Do "to be" and "to have" work differently from each other with "each"?

Notes for context: I am a native BrEng speaker. I have read "Each of these is" vs. "each of these are", How does "each" change "are" to "is"?, and What should I use between "triple" vs. "all"? and I understand the general concept of "Each of them is" and how "each" always takes the singular.

Reading my daughter's bedtime story this evening, I came across the phrase "They each have a bag of equipment". It made me wonder why the following seems naturally (to me at least) to be true:

(Correct) Each of them has an X
(Correct) They each have an X
(Correct) Each of them is a Y
(Incorrect?) They each are a Y

I would never say (to use the examples from one of the posts I linked) "I have three pens. They each are green.", but "I have three pens. They each have a lid." is fine.

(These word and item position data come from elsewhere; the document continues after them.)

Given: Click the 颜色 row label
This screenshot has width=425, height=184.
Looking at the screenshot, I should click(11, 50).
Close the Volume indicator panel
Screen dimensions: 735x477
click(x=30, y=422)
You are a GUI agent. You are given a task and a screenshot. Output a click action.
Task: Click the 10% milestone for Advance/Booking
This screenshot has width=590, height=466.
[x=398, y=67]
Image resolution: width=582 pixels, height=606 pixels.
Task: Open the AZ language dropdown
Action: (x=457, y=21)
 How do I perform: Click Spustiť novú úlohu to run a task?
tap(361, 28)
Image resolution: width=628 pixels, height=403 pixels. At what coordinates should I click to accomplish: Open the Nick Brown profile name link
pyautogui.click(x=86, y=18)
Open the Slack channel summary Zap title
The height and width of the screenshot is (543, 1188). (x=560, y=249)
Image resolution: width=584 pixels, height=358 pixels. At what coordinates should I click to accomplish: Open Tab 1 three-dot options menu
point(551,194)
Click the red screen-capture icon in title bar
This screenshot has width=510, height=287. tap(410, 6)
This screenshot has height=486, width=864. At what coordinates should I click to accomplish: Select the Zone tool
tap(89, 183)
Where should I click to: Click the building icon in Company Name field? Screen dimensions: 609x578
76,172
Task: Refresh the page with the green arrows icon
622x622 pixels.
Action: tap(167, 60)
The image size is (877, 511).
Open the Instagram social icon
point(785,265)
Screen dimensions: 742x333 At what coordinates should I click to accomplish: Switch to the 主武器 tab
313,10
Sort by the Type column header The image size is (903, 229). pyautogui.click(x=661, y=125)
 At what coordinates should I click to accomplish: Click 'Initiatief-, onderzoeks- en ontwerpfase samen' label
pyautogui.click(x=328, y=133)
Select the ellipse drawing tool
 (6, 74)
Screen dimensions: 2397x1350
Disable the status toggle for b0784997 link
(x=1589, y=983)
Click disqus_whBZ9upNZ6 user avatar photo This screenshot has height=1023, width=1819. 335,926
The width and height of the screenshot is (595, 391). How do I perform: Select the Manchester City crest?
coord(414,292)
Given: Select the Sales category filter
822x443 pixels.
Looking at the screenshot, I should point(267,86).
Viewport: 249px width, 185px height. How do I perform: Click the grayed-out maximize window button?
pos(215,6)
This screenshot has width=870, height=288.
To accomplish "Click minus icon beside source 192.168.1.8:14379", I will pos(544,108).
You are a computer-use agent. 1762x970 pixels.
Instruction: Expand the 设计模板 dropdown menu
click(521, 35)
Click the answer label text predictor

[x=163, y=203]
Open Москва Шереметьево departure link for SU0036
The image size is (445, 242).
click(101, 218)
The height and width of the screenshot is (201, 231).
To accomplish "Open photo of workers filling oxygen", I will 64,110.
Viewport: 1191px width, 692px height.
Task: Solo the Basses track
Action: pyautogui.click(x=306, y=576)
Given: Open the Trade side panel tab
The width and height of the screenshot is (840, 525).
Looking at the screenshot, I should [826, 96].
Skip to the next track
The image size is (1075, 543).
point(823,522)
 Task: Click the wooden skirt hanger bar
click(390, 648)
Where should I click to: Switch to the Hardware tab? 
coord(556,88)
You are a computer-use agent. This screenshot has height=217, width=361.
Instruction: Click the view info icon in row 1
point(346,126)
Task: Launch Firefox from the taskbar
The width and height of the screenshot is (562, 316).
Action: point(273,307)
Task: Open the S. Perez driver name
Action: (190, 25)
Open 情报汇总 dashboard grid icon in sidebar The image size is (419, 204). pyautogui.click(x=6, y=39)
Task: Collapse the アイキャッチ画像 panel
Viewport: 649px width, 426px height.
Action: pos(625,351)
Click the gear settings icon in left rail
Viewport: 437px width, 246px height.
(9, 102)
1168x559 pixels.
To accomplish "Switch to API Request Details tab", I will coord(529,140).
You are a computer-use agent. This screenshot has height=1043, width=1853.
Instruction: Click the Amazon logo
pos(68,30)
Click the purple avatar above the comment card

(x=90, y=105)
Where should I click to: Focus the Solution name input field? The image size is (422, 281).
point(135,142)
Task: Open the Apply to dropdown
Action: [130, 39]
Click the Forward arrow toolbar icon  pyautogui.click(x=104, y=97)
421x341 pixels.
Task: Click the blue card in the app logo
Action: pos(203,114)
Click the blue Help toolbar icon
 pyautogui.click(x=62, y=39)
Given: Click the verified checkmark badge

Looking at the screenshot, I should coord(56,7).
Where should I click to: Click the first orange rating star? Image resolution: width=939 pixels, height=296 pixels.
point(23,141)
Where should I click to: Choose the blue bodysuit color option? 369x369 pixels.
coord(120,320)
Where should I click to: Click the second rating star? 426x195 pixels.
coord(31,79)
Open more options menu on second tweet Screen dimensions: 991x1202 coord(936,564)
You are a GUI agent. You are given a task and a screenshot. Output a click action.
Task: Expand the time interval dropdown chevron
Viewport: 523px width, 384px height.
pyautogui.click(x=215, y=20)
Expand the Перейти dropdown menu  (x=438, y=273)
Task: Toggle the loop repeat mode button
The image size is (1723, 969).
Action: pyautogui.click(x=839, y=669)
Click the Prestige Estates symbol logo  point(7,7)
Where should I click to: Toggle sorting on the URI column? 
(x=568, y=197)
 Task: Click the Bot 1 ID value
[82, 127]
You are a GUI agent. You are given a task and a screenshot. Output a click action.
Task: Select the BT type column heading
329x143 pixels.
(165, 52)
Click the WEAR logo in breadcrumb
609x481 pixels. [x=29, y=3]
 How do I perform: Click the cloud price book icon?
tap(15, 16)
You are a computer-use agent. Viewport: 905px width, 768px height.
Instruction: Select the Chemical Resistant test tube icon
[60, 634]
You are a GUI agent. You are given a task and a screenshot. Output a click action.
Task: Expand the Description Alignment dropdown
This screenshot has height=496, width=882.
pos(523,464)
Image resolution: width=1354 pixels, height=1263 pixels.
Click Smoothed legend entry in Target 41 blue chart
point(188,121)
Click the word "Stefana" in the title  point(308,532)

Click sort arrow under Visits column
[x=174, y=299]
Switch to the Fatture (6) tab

Is "to have" different from "to be" when it comes to using it with "each"?


Solution 1:

Janus Bahs Jacquet answered this perfectly in a comment but didn't respond to my request to re-post the comment as an answer, so I'm re-posting it here as a CW answer.

When used adverbially like this, each means ‘per [noun]’, which makes sense with have (distributive possession), but not with be (distributive being?). You can see this even more clearly if you move it to the end of the sentence: “The kids have three apples each” vs. “*The kids are boys each”.